Mindfulness is the choice to become aware of something by shifting your focus towards it. I’ve been working on this for the past few months, and it’s amazing how many new details and patterns I’ve discovered about my life that have been in plain sight all along.
Albeit useful, mindfulness has felt somewhat foreign, like something you would learn from a Zen weekend escape in the foothills of Marin. It’s felt like teaching my brain to run a new process, a new way of thinking about the world that focuses on ‘being’ rather than ‘doing’.
Recently, though, I’ve discovered that mindfulness does in fact carry over to the analytical side of the brain, manifesting itself in the common systems advice of “you get what you measure.”

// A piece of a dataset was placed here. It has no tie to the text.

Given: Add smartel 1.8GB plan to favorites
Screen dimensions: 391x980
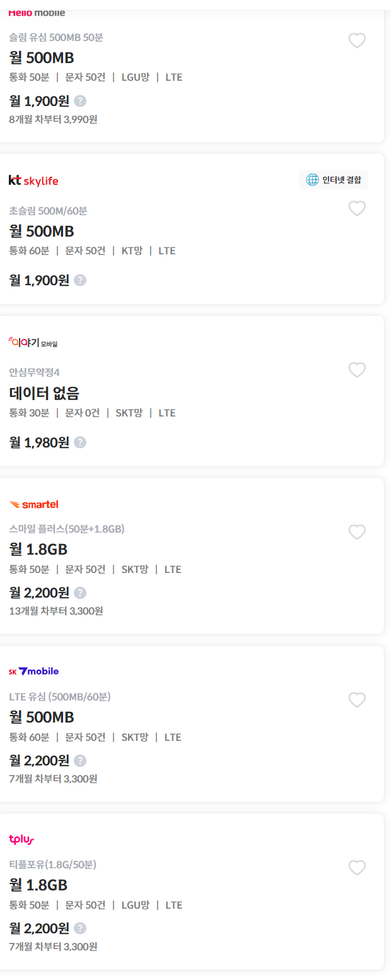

“You get what you measure” is aptly described in Paul Graham’s 13 Sentences essay (see #7):
Merely measuring something has an uncanny tendency to improve it. If you want to make your user numbers go up, put a big piece of paper on your wall and every day plot the number of users. You’ll be delighted when it goes up and disappointed when it goes down. Pretty soon you’ll start noticing what makes the number go up, and you’ll start to do more of that. Corollary: be careful what you measure.
My discovery for today (and the import of this post) is that, while these two thoughts are different ways of thinking, they’re actually saying the same thing, just from opposite hemispheres of the brain. The former is the right-brain, the latter is left-brain.
Put differently, to measure something is to give it a quantitative consciousness, thus achieving mindfulness.